Si registra con soddisfazione l’accresciuto numero delle misure alternative, ma non c’è una vera analisi delle condizioni di vita sociale e umana che tutte queste persone in esecuzione di una pena e le loro famiglie vivono. In tal modo si corre seriamente il rischio della “radicalizzazione” criminale.

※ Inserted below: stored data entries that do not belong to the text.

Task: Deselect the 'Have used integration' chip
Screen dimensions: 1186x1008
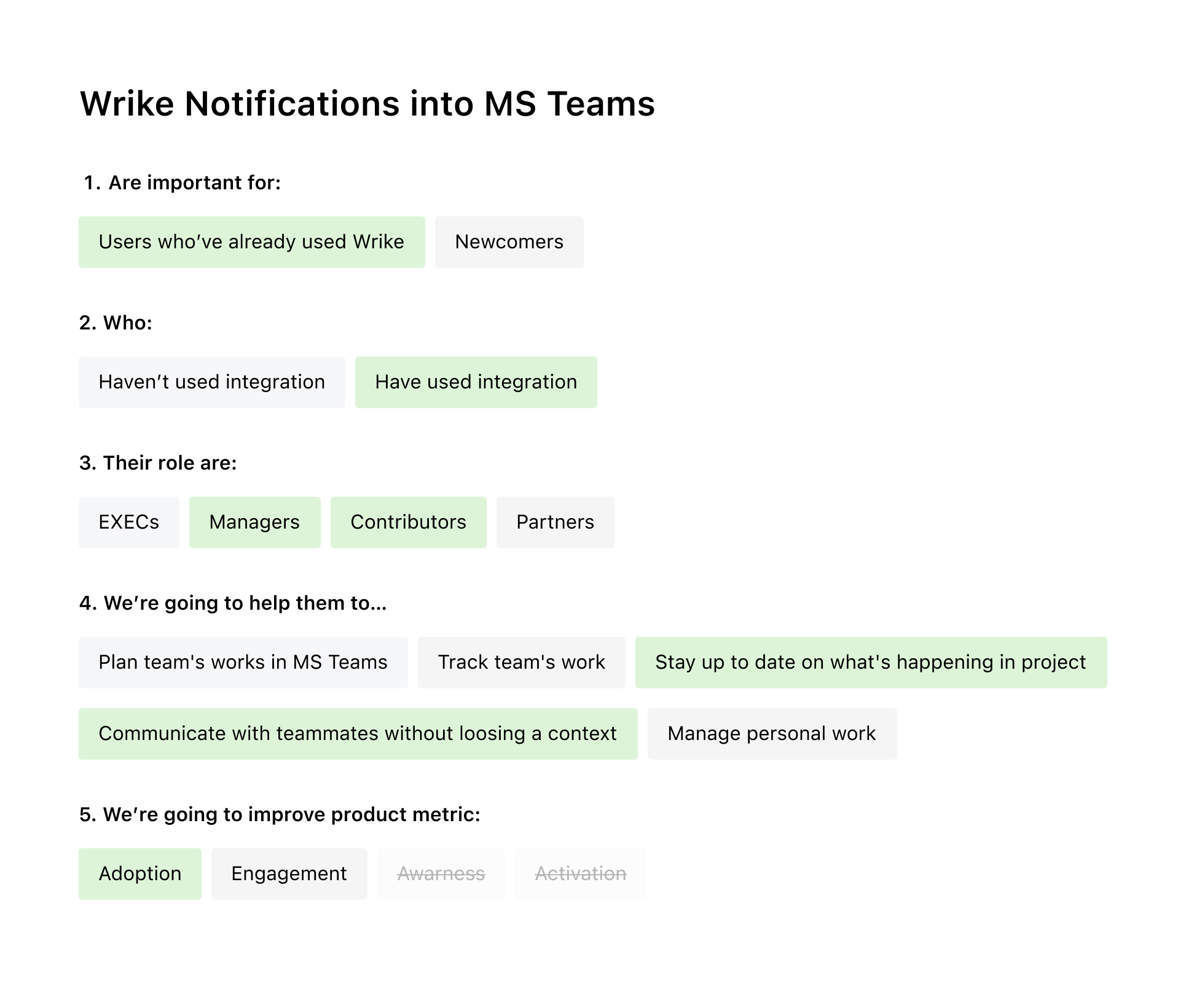Action: (x=476, y=382)
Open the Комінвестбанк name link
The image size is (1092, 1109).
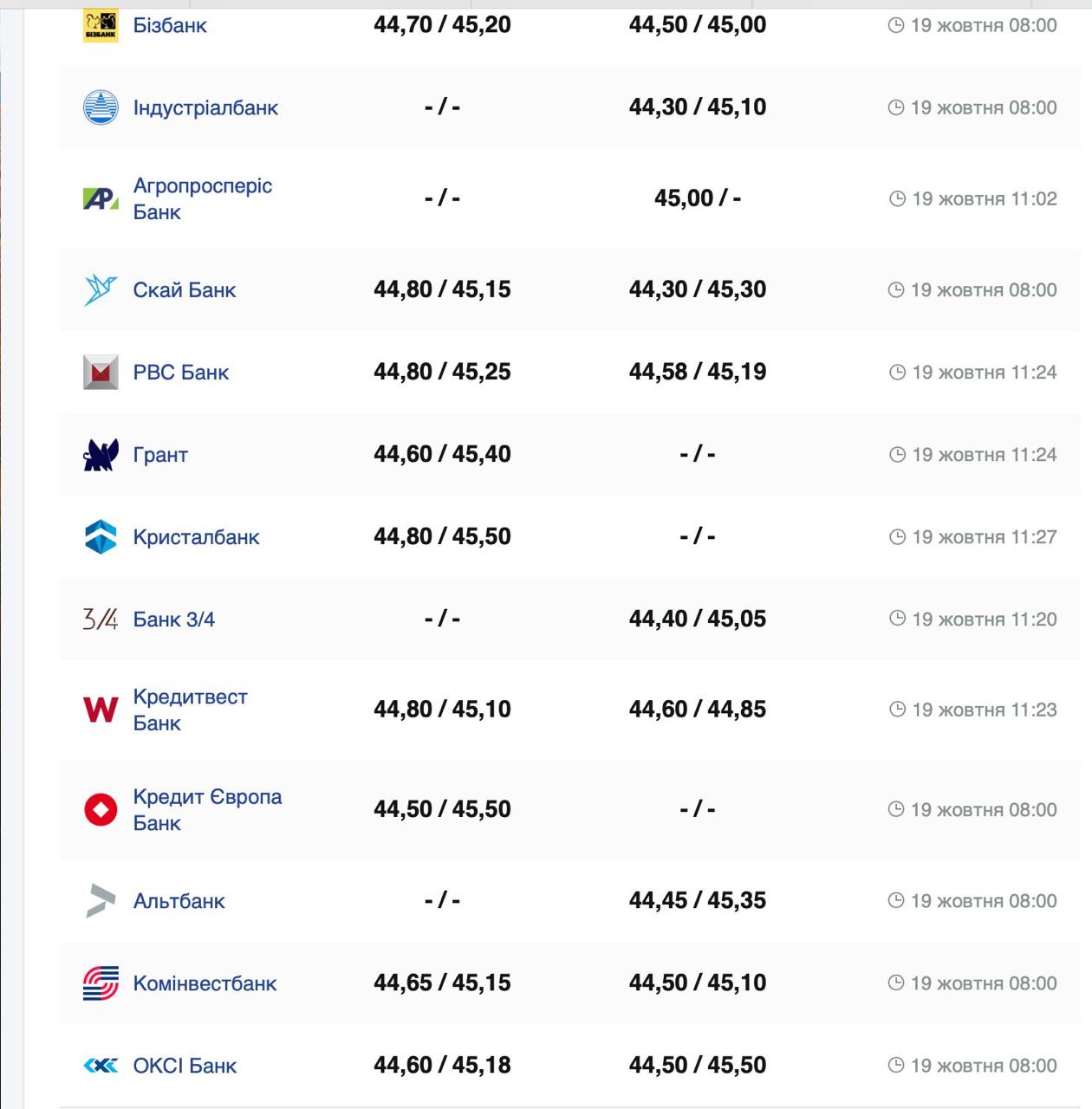tap(205, 983)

Senza l’investimento in programmi di reinserimento non dovremmo meravigliarci se un giorno, spaventati da qualche grave fatto di cronaca, il legislatore scoprisse, paradossalmente, che le misure alternative sono da abolire o restringere severamente.

 

Siamo in tempo di scarse risorse, ma quelle poche che abbiamo non possono essere tenute in cassa o essere utilizzate, forse impropriamente, per finalità che dovrebbero essere finanziate da altre fonti. Per questo motivo alla Cassa delle ammende occorre attingere per attività e progetti che preparino il reinserimento dei condannati detenuti ma anche per sostenere l’auspicato allargamento del ricorso alle misure alternative e di comunità. L’abbandono a se stessi e l’isolamento sociale sono il miglior terreno di coltura di radicalizzazione e reclutamento criminale.